We want this service for two simple purposes:
- Alert on high impact issues that affect our service
- Create metrics to help us investigate and troubleshoot issues. These could also give us insight into our system.
In its simplest form, prometheus can function with the following services
- Prometheus - Collects all the metrics from many different exporters and handles the alerting logic. When an alert triggers, prometheus sends it to the alertmanager.
- Alertmanager - Handles alert routing and sends them to external services (e.g: slack)
- Exporter - An exporter is just their fancy term for "http service that provides metrics in a plaintext, prometheus-compatible format". (You'll likely have many of these)

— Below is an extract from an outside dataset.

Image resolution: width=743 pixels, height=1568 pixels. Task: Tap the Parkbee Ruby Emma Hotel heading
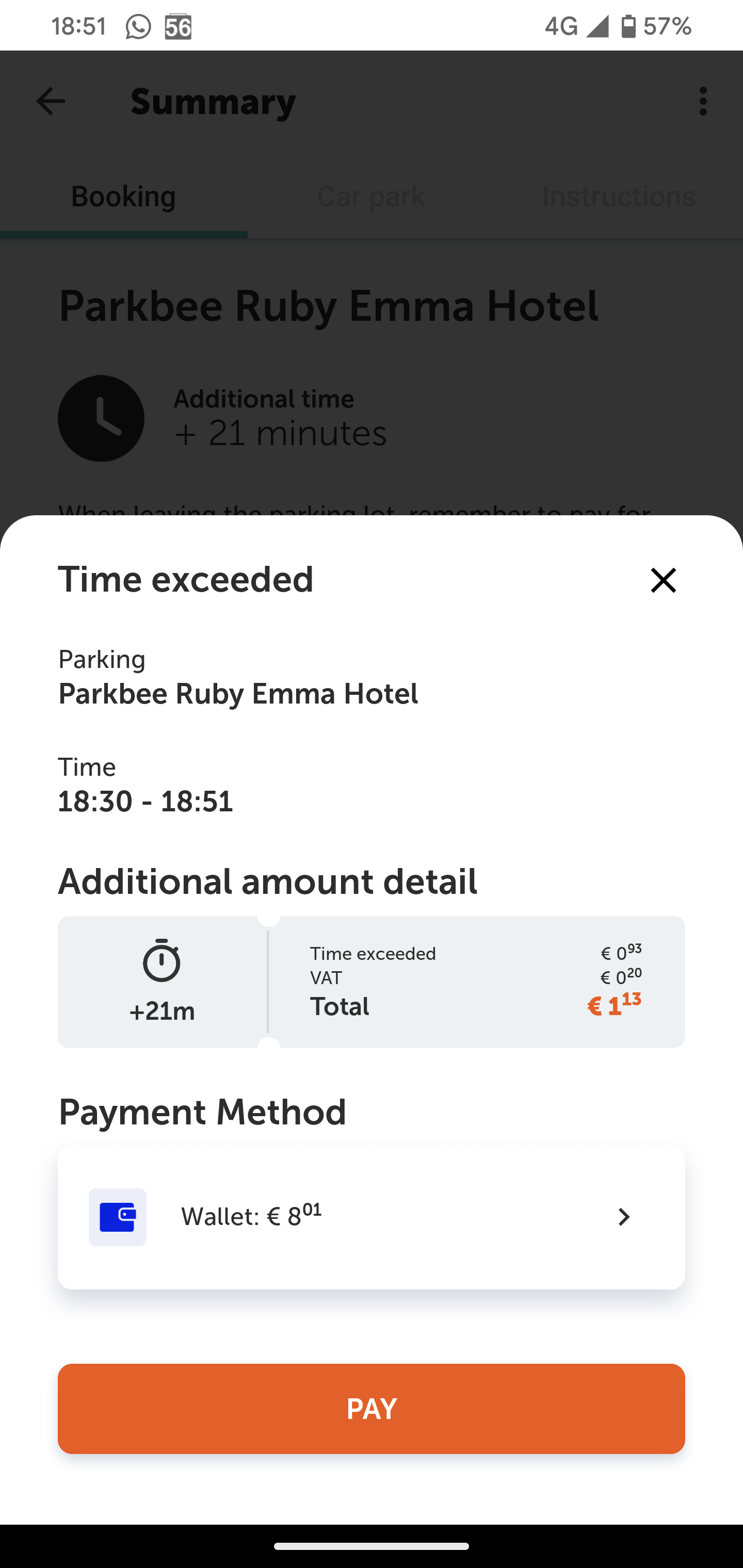click(328, 306)
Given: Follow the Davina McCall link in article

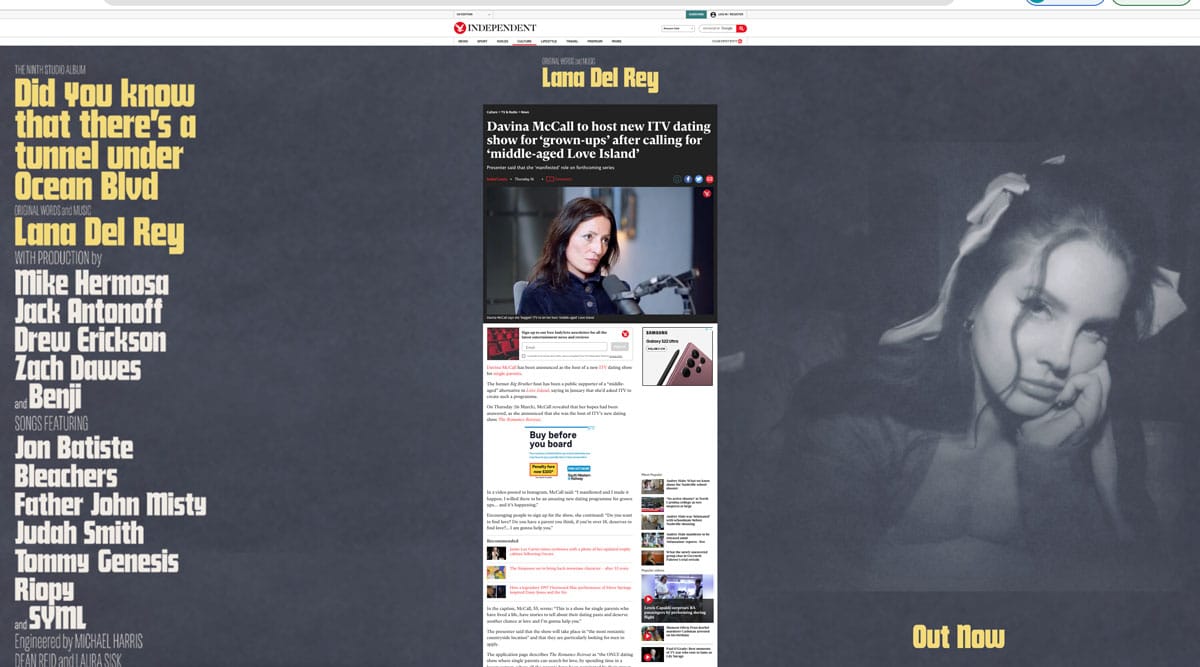Looking at the screenshot, I should (x=504, y=368).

- Notification - This is an external service that receives the alerts and notifies us.
This video also does a great job going through the basics of what prometheus architecture is about and what developers need to know to set it up.

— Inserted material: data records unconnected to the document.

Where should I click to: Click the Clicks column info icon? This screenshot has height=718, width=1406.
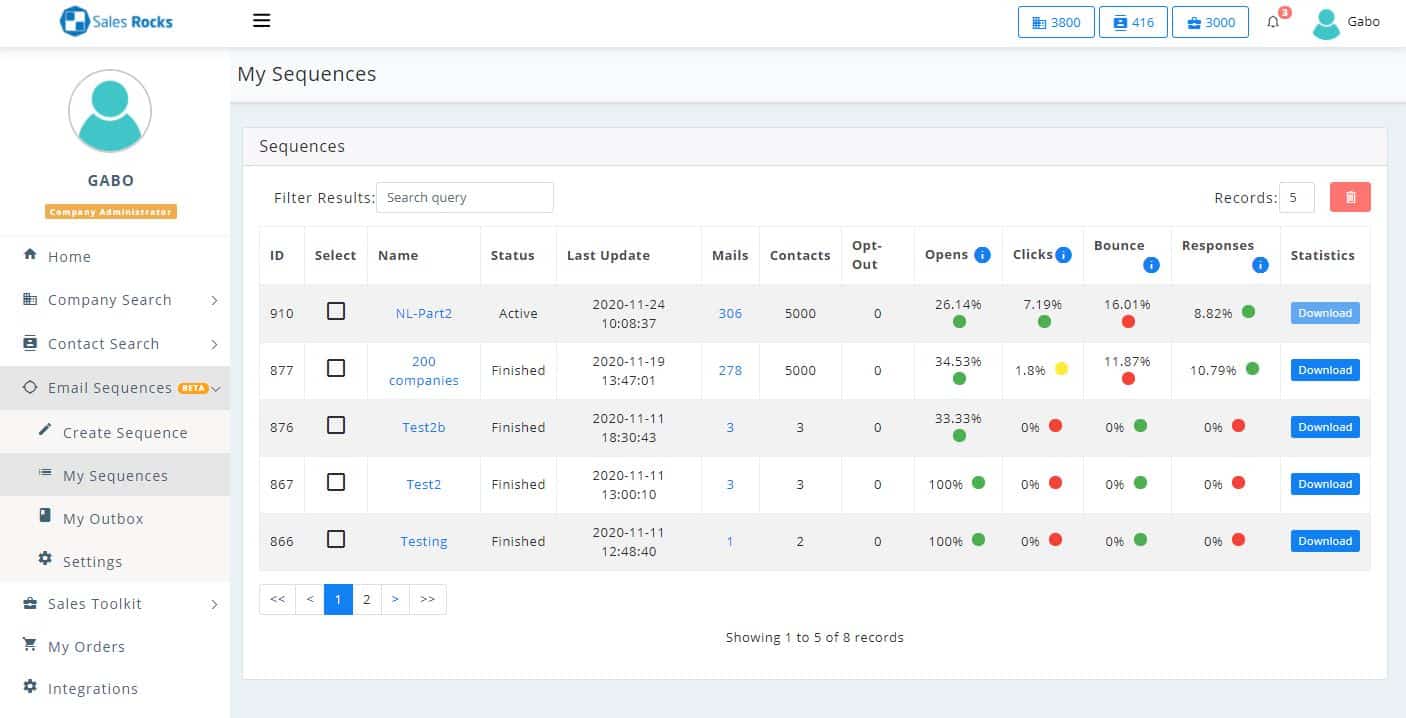[x=1064, y=255]
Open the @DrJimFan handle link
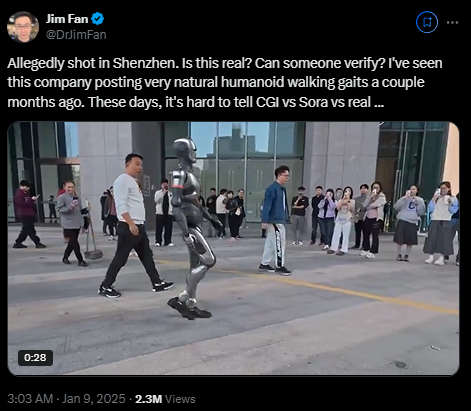The height and width of the screenshot is (411, 471). tap(76, 35)
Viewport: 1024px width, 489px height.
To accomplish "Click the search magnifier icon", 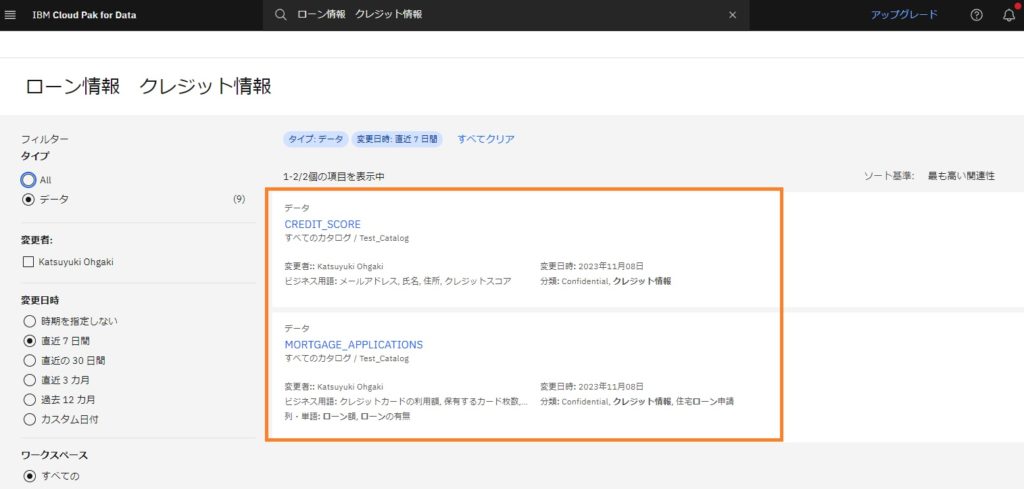I will click(281, 15).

Both prometheus and alertmanager have their own configs. The alert logic is actually managed by prometheus. Alertmanager is responsible for routing those alerts to the right services as well as some extra functionality (silencing, grouping, filtering, etc.).

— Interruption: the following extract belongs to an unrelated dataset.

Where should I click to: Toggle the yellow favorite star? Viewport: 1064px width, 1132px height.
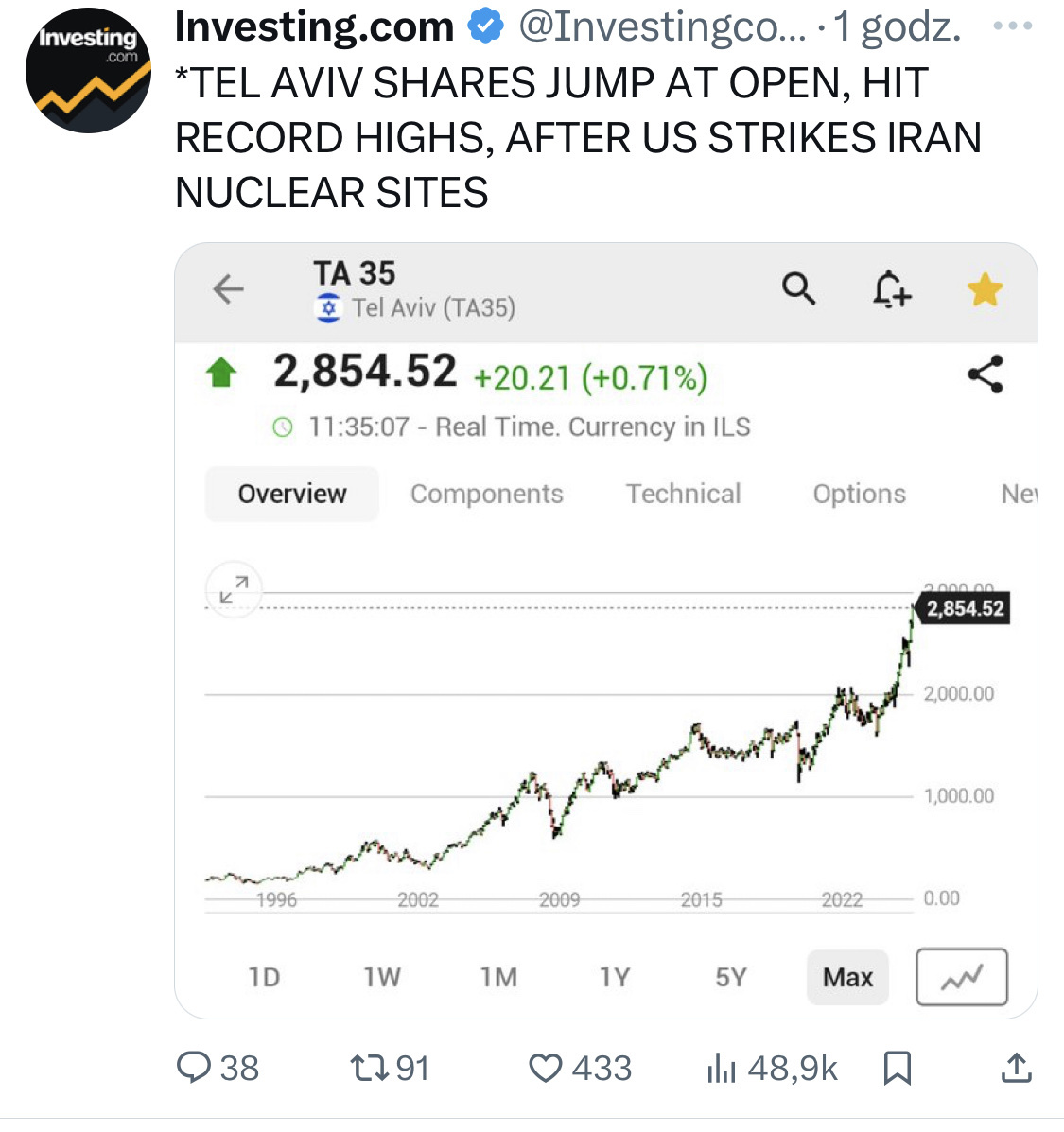coord(985,289)
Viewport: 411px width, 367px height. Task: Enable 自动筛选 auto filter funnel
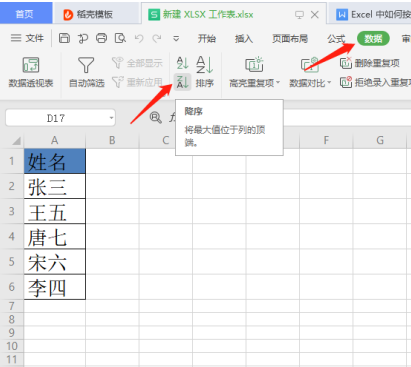86,72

- Check whether an out-of-the-box exporter has already been created for your application and provides such a metric. Otherwise, create a custom exporter and add the metric. (The link is for python but prometheus has client support for many other languages)
- Add the new exporter endpoint to “scrape_configs” in the prometheus configuration file.
What to know beforehand
- Metric types - You’ll mainly care about counters/gauges. Only integers are accepted as values. However, you could consider using labels if you have a limited amount of strings
- Stick to a sensible naming convention. If you need a starting point, is an example. (see Metric and label naming for more info.)
To create an additional alert to an existing config, you just have to create an alert block like the following:
# An alert has two main pieces:
# * expr - A condition that is true/false
# * for - How long a condition has to be consistently true for an alert to trigger. Keep in mind that this could depend on ‘evaluation_interval’ in the config
- name: example_alerting_rules
rules:
- alert: Test Counter Alert
expr: sample_counter_int > 3
for: 1m
labels:
severity: page
annotations:
summary: Insert some summary here
What to know beforehand
- You need to know how PromQL works. (Unfortunately, I haven't come up with a guide for this one yet. My suggestion is to go into the prometheus UI and see the graph results of a metric and learn it by testing with different PromQL expressions.)
- Read the introduction section first.
- If you already have a running prometheus service available, take a look at the alerts and the metrics available and understand how each one works. (If it’s too complex, is there a way of simplifying that? Alerts should be simple and easy to read.)
- prometheus-sandbox is a quick and easy way to setup a basic custom exporter with prometheus. Even if you aren’t planning on creating a custom exporter, it would give you a good feel of how it works.
- Metrics and alerts should be short and simple and not depend on complex edge cases/conditions.
- Even if you have existing metrics and want to add alerts, prioritize thinking about what alerts make sense to you. That could help produce more useful and solid metrics.
- When you create an alert, you should know how to respond to it as well. (e.g: via playbooks) Otherwise, you’re just making noise.
- Am I ready to read the prometheus docs?
Yes you are. https://prometheus.io/docs
- Should I use pushgateway or not?
IMO, it adds an extra layer that’s bound to fail. Instead of using it, consider creating a custom exporter that retrieves state data from your application first before going this route.
- https://www.robustperception.io/blog - A good source to search for some metric/alerting examples.
- Book: Prometheus - Up & Running - A slightly more detailed version of docs with a few more examples.
- My Philosophy on Alerting - a short guide written by a former Google SRE
- Google's SRE Book - I wouldn’t read the whole thing but it has some useful info for ways to think about monitoring/alerting.